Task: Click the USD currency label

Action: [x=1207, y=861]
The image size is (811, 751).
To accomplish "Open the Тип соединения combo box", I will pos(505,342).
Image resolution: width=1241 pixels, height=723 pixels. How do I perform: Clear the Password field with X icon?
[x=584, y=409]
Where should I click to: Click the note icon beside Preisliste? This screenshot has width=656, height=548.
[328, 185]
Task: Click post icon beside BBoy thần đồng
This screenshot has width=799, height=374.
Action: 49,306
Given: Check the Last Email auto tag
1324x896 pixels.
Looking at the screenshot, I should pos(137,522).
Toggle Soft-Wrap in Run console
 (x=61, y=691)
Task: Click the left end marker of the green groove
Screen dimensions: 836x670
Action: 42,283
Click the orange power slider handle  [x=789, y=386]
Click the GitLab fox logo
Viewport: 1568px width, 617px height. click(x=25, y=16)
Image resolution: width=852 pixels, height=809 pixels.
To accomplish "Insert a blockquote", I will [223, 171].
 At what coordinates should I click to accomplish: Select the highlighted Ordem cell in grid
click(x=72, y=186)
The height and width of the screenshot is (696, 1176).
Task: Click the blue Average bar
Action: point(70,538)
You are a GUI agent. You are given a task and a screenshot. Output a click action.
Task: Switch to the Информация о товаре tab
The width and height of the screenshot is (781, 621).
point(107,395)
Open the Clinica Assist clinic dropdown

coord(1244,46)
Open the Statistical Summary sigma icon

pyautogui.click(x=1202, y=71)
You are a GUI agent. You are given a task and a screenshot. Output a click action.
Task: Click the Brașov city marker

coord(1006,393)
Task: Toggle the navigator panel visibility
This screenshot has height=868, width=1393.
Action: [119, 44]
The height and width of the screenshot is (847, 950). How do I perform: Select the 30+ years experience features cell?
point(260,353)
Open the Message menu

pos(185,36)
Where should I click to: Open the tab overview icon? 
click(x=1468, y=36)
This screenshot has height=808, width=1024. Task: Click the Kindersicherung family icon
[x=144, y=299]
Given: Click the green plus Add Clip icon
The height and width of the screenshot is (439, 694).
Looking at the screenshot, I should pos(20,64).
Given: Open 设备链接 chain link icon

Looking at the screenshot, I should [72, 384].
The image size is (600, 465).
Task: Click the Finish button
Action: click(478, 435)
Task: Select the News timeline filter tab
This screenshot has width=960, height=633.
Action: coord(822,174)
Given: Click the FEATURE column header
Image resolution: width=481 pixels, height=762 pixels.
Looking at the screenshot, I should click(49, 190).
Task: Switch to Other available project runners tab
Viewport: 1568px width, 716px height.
■ ■ ■ ■ ■ ■ ■
Rewrite the rows above, changing every "icon" to "symbol" and leaving the rest of each line unchanged.

◆ Full response
Task: Click the USD currency label

Action: [x=1207, y=861]
The image size is (811, 751).
To accomplish "Open the Тип соединения combo box", I will pos(505,342).
Image resolution: width=1241 pixels, height=723 pixels. How do I perform: Clear the Password field with X symbol?
[x=584, y=409]
Where should I click to: Click the note symbol beside Preisliste? This screenshot has width=656, height=548.
[328, 185]
Task: Click post symbol beside BBoy thần đồng
This screenshot has width=799, height=374.
Action: 49,306
Given: Check the Last Email auto tag
1324x896 pixels.
Looking at the screenshot, I should pos(137,522).
Toggle Soft-Wrap in Run console
 (x=61, y=691)
Task: Click the left end marker of the green groove
Screen dimensions: 836x670
Action: 42,283
Click the orange power slider handle  [x=789, y=386]
Click the GitLab fox logo
Viewport: 1568px width, 617px height. click(x=25, y=16)
Image resolution: width=852 pixels, height=809 pixels.
To accomplish "Insert a blockquote", I will [223, 171].
 At what coordinates should I click to accomplish: Select the highlighted Ordem cell in grid
click(x=72, y=186)
The height and width of the screenshot is (696, 1176).
Task: Click the blue Average bar
Action: point(70,538)
You are a GUI agent. You are given a task and a screenshot. Output a click action.
Task: Switch to the Информация о товаре tab
The width and height of the screenshot is (781, 621).
point(107,395)
Open the Clinica Assist clinic dropdown

coord(1244,46)
Open the Statistical Summary sigma symbol

pyautogui.click(x=1202, y=71)
You are a GUI agent. You are given a task and a screenshot. Output a click action.
Task: Click the Brașov city marker

coord(1006,393)
Task: Toggle the navigator panel visibility
This screenshot has height=868, width=1393.
Action: [119, 44]
The height and width of the screenshot is (847, 950). How do I perform: Select the 30+ years experience features cell?
point(260,353)
Open the Message menu

pos(185,36)
Where should I click to: Open the tab overview symbol? 
click(x=1468, y=36)
This screenshot has height=808, width=1024. Task: Click the Kindersicherung family symbol
[x=144, y=299]
Given: Click the green plus Add Clip symbol
The height and width of the screenshot is (439, 694).
Looking at the screenshot, I should pos(20,64).
Given: Open 设备链接 chain link symbol

Looking at the screenshot, I should [72, 384].
The image size is (600, 465).
Task: Click the Finish button
Action: click(478, 435)
Task: Select the News timeline filter tab
This screenshot has width=960, height=633.
Action: coord(822,174)
Given: Click the FEATURE column header
Image resolution: width=481 pixels, height=762 pixels.
Looking at the screenshot, I should click(49, 190).
Task: Switch to Other available project runners tab
Viewport: 1568px width, 716px height.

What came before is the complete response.